Or, en fait, l'automatisme est un assez bas degré de perfection technique. Pour rendre une machine automatique, il faut sacrifier bien des possibilités de fonctionnement, bien des usages possibles. L'automatisme, et son utilisation sous forme d'organisation industrielle que l'on nomme automation, possède une signification économique ou sociale plus qu'une signification technique. Le véritable perfectionnement des machines, celui dont on peut dire qu'il élève le degré de technicité, correspond non pas à un accroissement de l'automatisme, mais au contraire au fait que le fonctionnement d'une machine recèle une certaine marge d'indétermination. C'est cette marge qui permet à la machine d'être sensible à une information extérieure. C'est par cette sensibilité des machines à de l'information qu'un ensemble technique peut se réaliser, bien plus que par une augmentation de l'automatisme. Une machine purement automatique, complètement fermée sur elle-même dans un fonctionnement prédéterminé, ne pourrait donner que des résultats sommaires. La machine qui est douée d'une haute technicité est une machine ouverte, et l'ensemble des machines ouvertes suppose l'homme comme organisateur permanent, comme interprète vivant des machines les unes par rapport aux autres. Loin d'être le surveillant d'une troupe d'esclaves, l'homme est l'organisateur permanent d'une société des objets techniques qui ont besoin de lui comme les musiciens ont besoin du chef d'orchestre. Le chef d'orchestre ne peut diriger les musiciens que parce qu'il joue comme eux, aussi intensément qu'eux tous, le morceau exécuté ; il les modère ou les presse, mais est aussi modéré et pressé par eux ; en fait, à travers lui, le groupe des musiciens modère et presse chacun d'eux, il est pour chacun la forme mouvante et actuelle du groupe en train d'exister ; il est l'interprète mutuel de tous par rapport à tous. Ainsi l'homme a pour fonction d'être le coordinateur et l'inventeur permament des machines qui sont autour de lui. Il est parmi les machines qui opèrent avec lui.

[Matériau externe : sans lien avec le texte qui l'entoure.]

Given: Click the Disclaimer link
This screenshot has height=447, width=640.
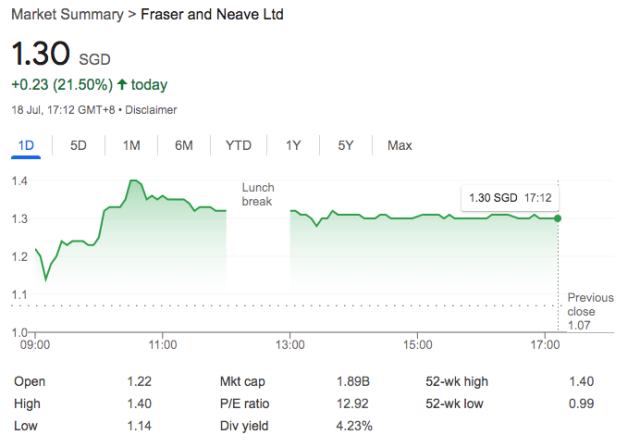Looking at the screenshot, I should click(x=153, y=109).
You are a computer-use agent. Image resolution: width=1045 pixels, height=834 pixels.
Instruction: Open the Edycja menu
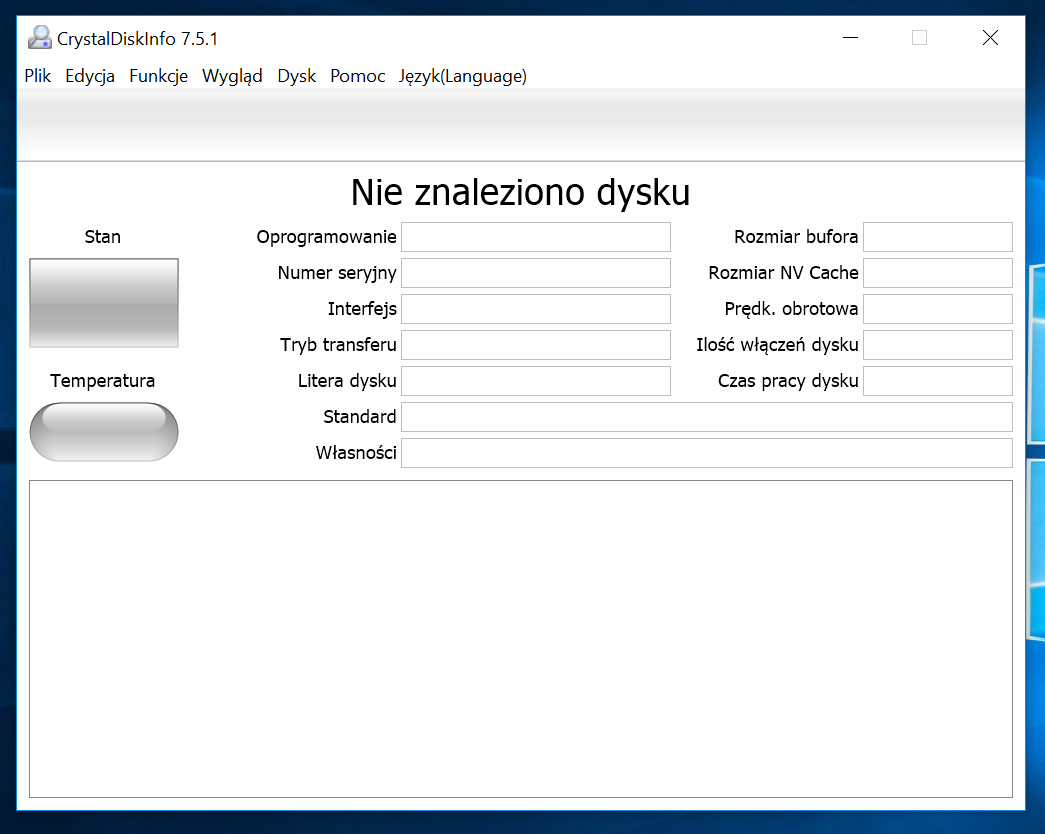[89, 76]
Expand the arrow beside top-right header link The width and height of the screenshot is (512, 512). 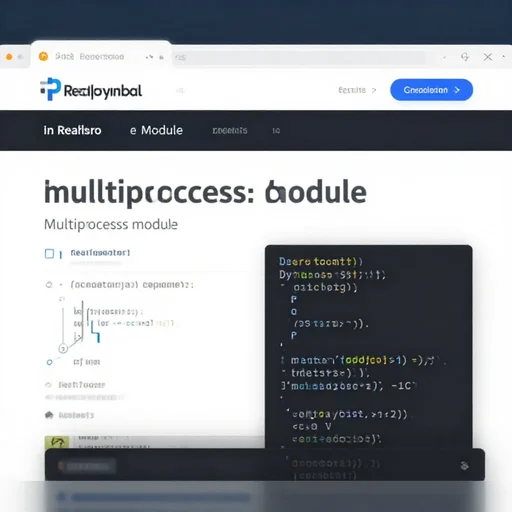coord(374,90)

Laprésence de l'homme aux machines est une invention perpétuée, Ce qui réside dans les machines, c'est de la réalité humaine, du geste humain fixé et cristallisé en structures qui fonctionnent. Ces structures ont besoin d'être soutenues au murs de leur fonctionnement, et la plus grande perfection coïncide avec la plus grande ouverture, avec la plus grande liberté du fonctionnement. (...)

Pour redonner à la culture le caractère véritablement général qu'elle a perdu, il faut pouvoir réintroduire en elle la conscience de la nature des machines, de leurs relations mutuelles et de leurs relations avec l'homme, et des valeurs impliquées dans ces relations. Cette prise de conscience nécessite l'existence, à côté du psychologue et du sociologue, du technologue ou mécanologue. De plus, les schèmes fondamentaux de causalité et de régulation qui constituent une axiomatique de la technologie doivent être enseignés de façon universelle, comme sont enseignés les fondements de la culture littéraire. L'initiation aux techniques doit être placée sur le même plan que l'éducation scientifique ; elle est aussi désintéressée que la pratique des arts, et domine autant les applications pratiques que la physique théorique ; elle peut atteindre le même degré d'abstraction et de symbolisation. Un enfant devrait savoir ce qu'est une autorégulation ou une réaction positive comme il connaît les théorèmes mathématiques.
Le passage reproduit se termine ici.